Possible reasons for such transfers could be:
- An annuity owner might want a higher interest rate or premium bonus.
- The insurance company may not be financially strong.
- A new annuity contract may offer desirable features such as an enhanced death benefit or guaranteed lifetime income.
- A new annuity could provide more upside potential or more guaranteed income.
- The annuity owner may want to eliminate risk (variable annuity) and move into a safer annuity (fixed index annuity).
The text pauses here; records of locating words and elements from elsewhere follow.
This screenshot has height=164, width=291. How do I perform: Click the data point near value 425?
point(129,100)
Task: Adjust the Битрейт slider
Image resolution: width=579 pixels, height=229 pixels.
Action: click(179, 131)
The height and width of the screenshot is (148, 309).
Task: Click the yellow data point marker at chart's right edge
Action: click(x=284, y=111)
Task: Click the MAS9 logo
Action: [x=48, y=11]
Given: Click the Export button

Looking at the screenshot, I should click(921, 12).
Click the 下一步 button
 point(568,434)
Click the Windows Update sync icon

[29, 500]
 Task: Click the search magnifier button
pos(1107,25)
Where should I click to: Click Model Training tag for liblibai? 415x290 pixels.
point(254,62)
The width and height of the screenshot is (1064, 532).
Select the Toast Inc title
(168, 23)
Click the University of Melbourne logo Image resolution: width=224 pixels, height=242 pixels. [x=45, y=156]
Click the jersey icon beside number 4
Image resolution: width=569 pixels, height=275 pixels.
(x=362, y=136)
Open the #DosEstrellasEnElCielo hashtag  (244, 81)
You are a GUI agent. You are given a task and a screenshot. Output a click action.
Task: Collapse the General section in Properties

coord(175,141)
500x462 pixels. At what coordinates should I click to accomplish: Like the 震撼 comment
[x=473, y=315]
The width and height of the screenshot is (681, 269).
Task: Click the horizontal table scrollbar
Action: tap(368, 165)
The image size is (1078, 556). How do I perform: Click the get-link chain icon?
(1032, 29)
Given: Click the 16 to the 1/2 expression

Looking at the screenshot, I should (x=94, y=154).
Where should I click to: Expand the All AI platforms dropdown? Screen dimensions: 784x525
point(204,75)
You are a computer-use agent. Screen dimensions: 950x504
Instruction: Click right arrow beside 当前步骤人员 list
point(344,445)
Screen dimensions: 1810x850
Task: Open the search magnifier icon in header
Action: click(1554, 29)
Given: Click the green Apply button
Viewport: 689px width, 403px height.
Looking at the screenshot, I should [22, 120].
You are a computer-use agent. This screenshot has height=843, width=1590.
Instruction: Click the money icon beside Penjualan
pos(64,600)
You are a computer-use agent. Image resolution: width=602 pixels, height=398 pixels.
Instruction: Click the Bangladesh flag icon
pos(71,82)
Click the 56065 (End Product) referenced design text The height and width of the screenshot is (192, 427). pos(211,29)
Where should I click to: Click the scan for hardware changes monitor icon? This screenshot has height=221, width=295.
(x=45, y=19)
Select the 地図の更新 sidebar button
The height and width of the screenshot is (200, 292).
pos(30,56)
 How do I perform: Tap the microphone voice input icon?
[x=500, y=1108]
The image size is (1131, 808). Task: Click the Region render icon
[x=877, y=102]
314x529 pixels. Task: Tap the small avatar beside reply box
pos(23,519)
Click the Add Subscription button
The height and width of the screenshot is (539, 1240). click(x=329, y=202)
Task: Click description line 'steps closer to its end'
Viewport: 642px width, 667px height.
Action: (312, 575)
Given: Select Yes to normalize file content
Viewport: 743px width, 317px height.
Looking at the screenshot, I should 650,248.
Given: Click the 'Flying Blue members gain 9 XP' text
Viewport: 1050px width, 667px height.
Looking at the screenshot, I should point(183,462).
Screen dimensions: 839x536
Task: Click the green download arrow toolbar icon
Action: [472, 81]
- The new annuity contract may have lower fees.
Related Reading
Frequently Asked Questions
How Are Non-Qualified Annuities Taxed?
Non-qualified annuities are taxed by the IRS in two different ways depending on how the income is received. If a withdrawal is made or lifetime withdrawals from an income rider are paid out to the annuity owner, the income will be taxed and LIFO (Last In, First out) will be used, which means the interest will be drawn first before your investment. If an income is annuitized, the exclusion ratio method is used to tax proportionately (your investment/interest earned) the annuity payments.